We all have been embarrassed at one or another point in our lives. In fact, in teenage years embarrassing situations cause a lot of anxiety or even fear to some. But some people are unable to handle embarrassment very well. For example, now a new study from the University of Amsterdam revealed that people suffering from autism spectrum disorder are unable to process embarrassment efficiently on a neural systems level.

Embarrassment, even embarrassment for others, is something most of us experience on daily basis, but some individuals process it differently. Image credit:  Michael via Wikimedia, CC-BY-2.0

Embarrassment, even embarrassment for others, is something most of us experience on daily basis, but some individuals process it differently. Image credit: Michael via Wikimedia, CC-BY-2.0

Although embarrassment is a very negative emotion, it has an important function in our social lives. It serves as a reminder how we should behave in certain situation in accordance with common norms and moral values. It has several forms, the most common type being vicarious embarrassment, which is experienced when someone else is doing something we consider embarrassing.
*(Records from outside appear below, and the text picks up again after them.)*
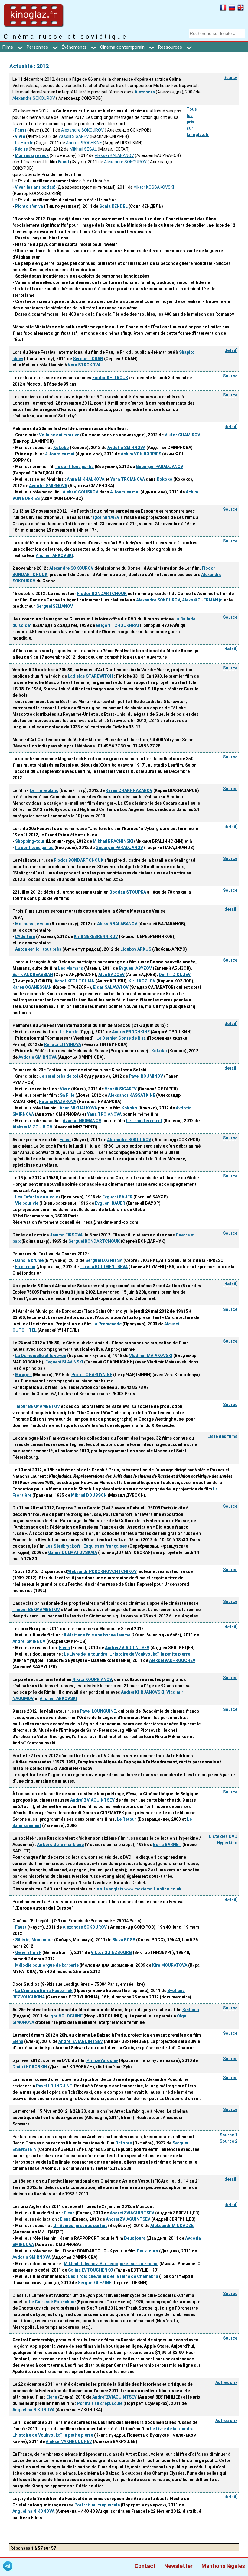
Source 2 (228, 2141)
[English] (240, 8)
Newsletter (178, 2566)
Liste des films (222, 1436)
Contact (145, 2566)
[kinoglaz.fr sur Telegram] (8, 2567)
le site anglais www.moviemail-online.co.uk (138, 1889)
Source (230, 77)
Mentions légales (223, 2566)
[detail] (230, 350)
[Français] (223, 8)
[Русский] (232, 8)
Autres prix (226, 2382)
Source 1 (228, 2134)
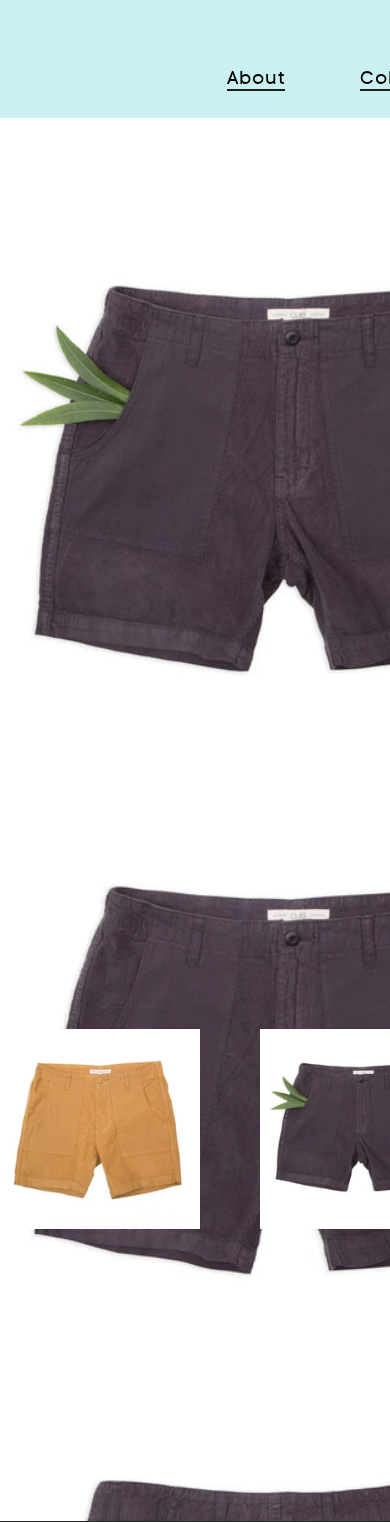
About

This new study focused on a notion that embarrassment is social phenomena that we process on a neural systems level. Surely, researching the processing of a social construct in the brain is not an easy task, which is why the study involved a variety of methods, such as brain imaging, observation of pupil size and eye-gaze behaviour, and analysis of somatovisceral measures.

The author of the study discovered that there are two neural networks involved in processing of the embarrassment and its vicarious form. Research showed that the closer we feel to individuals doing something embarrassing, the more we share their embarrassment. However, study also revealed that individuals with autism spectrum disorder do not process the vicarious embarrassment.

The author of the study, Laura Müller-Pinzler, explained that “increased levels of the trait social anxiety were associated with increased activations of the mentalizing network, thereby corroborating the assumption of heightened attention to social cues and negative thoughts about others’ evaluations in social anxiety disorder”.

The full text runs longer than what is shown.